Penelitian dari UNIGE mengungkapkan perubahan lipid dalam sel kanker kolorektal resisten terhadap kemoterapi. Temuan ini membuka jalan bagi strategi pengobatan yang dipersonalisasi, membantu memahami resistensi pengobatan. Studi ini menunjukkan pentingnya pendekatan berbasis profil lipid untuk memulihkan sensitivitas terhadap kemoterapi, walau masih memerlukan pengujian lebih lanjut sebelum diterapkan di klinik.
Kanker kolorektal adalah penyebab kedua kematian akibat kanker yang paling umum, dengan hampir 2 juta kasus baru setiap tahun di seluruh dunia. Pengobatannya terutama menggunakan kemoterapi, meskipun efektivitasnya menurun seiring berjalannya waktu karena resistensi sel tumor. Penelitian dari Universitas Jenewa (UNIGE) menemukan perubahan tertentu pada lipid dalam sel kanker yang resisten terhadap kemoterapi, yang dapat memandu strategi pengobatan yang dipersonalisasi. Hasil penelitian ini dipublikasikan dalam International Journal of Molecular Sciences.
Mendatang, jumlah kasus kanker kolorektal dapat meningkat menjadi lebih dari 3 juta pada tahun 2040, menyebabkan kematian meningkat dari 700,000 menjadi 1.6 juta. Keterlambatan dalam diagnosis menyebabkan prognosis yang buruk, karena gejala tidak selalu langsung terlihat. Perawatan saat stadium lanjut lebih bergantung pada kombinasi kemoterapi FOLFOXIRI, yang seringkali memberikan efek samping signifikan dan menunjukkan variasi efektivitas antara individu. Sel-sel tumor sering kali berkembang menjadi tidak sensitif terhadap pengobatan, mendorong penelitian untuk mengatasi resistensi ini.
Tim yang dipimpin oleh Prof. Patrycja Nowak-Sliwinska dari UNIGE telah mengidentifikasi pola lipid yang berubah dalam sel-sel kanker yang menjadi resisten terhadap kemoterapi. Mereka menggunakan algoritma khusus dalam analisis lipid untuk menemukan spesies lipid yang teralterasi sebagai indikasi resistensi kemoterapi. Dr. George M. Ramzy, penulis utama studi ini, menyatakan, “Identifikasi spesies lipid yang teralterasi dapat menjadi penanda prognostik dalam resistensi kemoterapi.”
Dalam eksperimen, empat garis sel kanker dari masing-masing pasien diteliti, di mana sebagian diobati dengan FOLFOXIRI selama 60 minggu untuk mengamati perkembangan resistensi. Profil lipid dari sel kanker yang menjadi resisten dibandingkan dengan sel yang tidak diobati. Tim juga menggunakan chromatografi cair dan spektrometri massa untuk profiling lipid secara menyeluruh.

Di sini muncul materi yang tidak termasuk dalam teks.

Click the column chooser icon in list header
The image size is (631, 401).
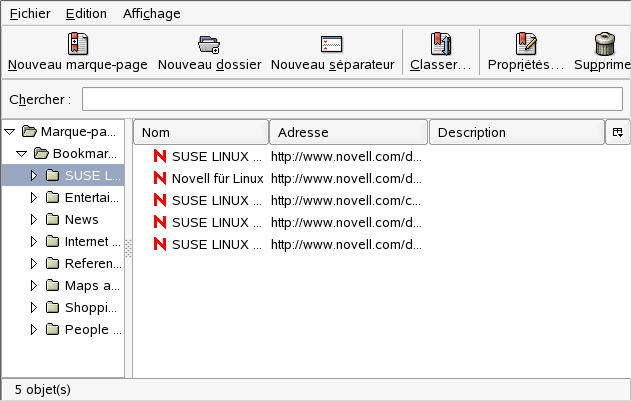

Hasilnya menunjukkan bahwa resistensi berkaitan dengan peningkatan trigliserida dan ester kolesterol pada satu garis sel, serta peningkatan fosfolipid pada garis sel lainnya. “Ini menunjukkan variasi individu yang penting, menjelaskan perbedaan efektivitas pengobatan,” kata George M. Ramzy. Meskipun hasil ini menjanjikan, penggunaannya masih membutuhkan pengujian lebih lanjut pada sampel tumor secara langsung sebelum diterapkan di klinik.
Penelitian ini menemukan bahwa pola lipid tertentu dapat membantu memahami dan mengatasi resistensi terhadap kemoterapi pada kanker kolorektal. Perbedaan dalam profil lipid di antara individu menunjukkan perlunya pendekatan pengobatan yang dipersonalisasi. Namun, penelitian lebih lanjut pada sampel tumor segar diperlukan sebelum penerapan klinis.